### Text extract
..........

We had two nearly identical 63? Chev pickups for our shop use. One of them would get jammed in gear, between 1st and 2nd "3 on the tree" and jam in I guess 2nd gear

One day we were coming back to the shop from the RADAR trailer over across both runways, so we called the tower for clearance:

"Miramar Tower, Ground Electronics 61, permission to cross 24 left, 24 right, at Queen 6?"

"Miramar 61, cleared to cross 24 left, 24 right.............(pause)...........MIRAMAR 61 EXPEDITE EXPEDITE!!" (aircraft in the pattern coming to final)

My friend Dave (guy I just found) was driving, wound it up and mashed it towards 2nd gear AND BROKE THE SHIFT LEVER RIGHT OFF about an inch from the column collar!!!!

So we "nursed" the thing to the shop. This was either a holiday or weekend, there was just the two of us. "Oh Lordy what will we do, we will lose stripes, bla bla bla.............."

Then I lit up.........."LISTEN WHICH TRUCK IS THIS can we get it STUCK IN GEAR??"

Well it was the OTHER truck..........so we went out, found a pin punch, fiddled around with the other truck until we got it stuck in gear, THEN DROVE THE PINS OUT and SWAPPED THE SHIFT LEVERS!!!!

That's my story and I'm stickin' to it!!!
 
:rofl:My mother had a Nash Metropolitan. For whatever reason she just loved that little thing. It used to get stuck between 1st and second, she had an old tire iron behind the driver's seat and had no qualms about crawling on the ground with that tire iron to line everything back up. BTW 8 people of various sizes will fit in a Metropolitan, been there, done that. :rofl: Dad bought a spare Metro for parts. For years I tried to talk them out of the parts car so I could try and stuff a 430 Lincoln motor we had in the yard in it. No luck.

..........

### Work required
Pick up the forum stories about gearshifts sticking in old vehicles right after their final sentence, and keep writing in the same voice.

### Information provided
..........

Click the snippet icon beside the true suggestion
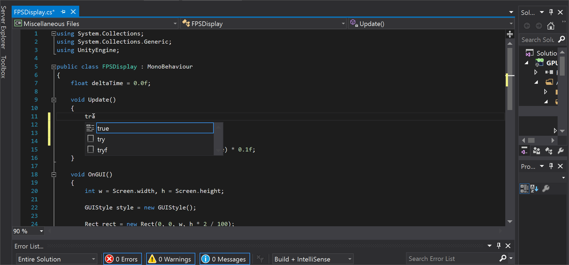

..........

### Output for this task
 
When I was stationed in Tustin, CA there was a guy worked at the hobby shop had a BBC in a light blue '72 Chevette back seat. The thing had a sunroof too and the guy used to look like Rat Fink running around town.

Had to be hot as hell on Southern California!
 

As a teen, I used to "power" shift a 1950's Ford wheel tractor which had a hand throttle. I would just ram the shift lever straight down without using the clutch (I think that would have been second gear to fourth gear). Of course, this was when Dad was not around. The gear ratios were so close together, I did not think it was possible to damage the transmission.

One time my Dad and I were riding on the inner fenders, and my cousin (my age) was driving. As we headed away from the house on a ranch road, he tried this "no clutch" shifting I had showed him. The fool got his *** chewed by his Uncle (my Dad).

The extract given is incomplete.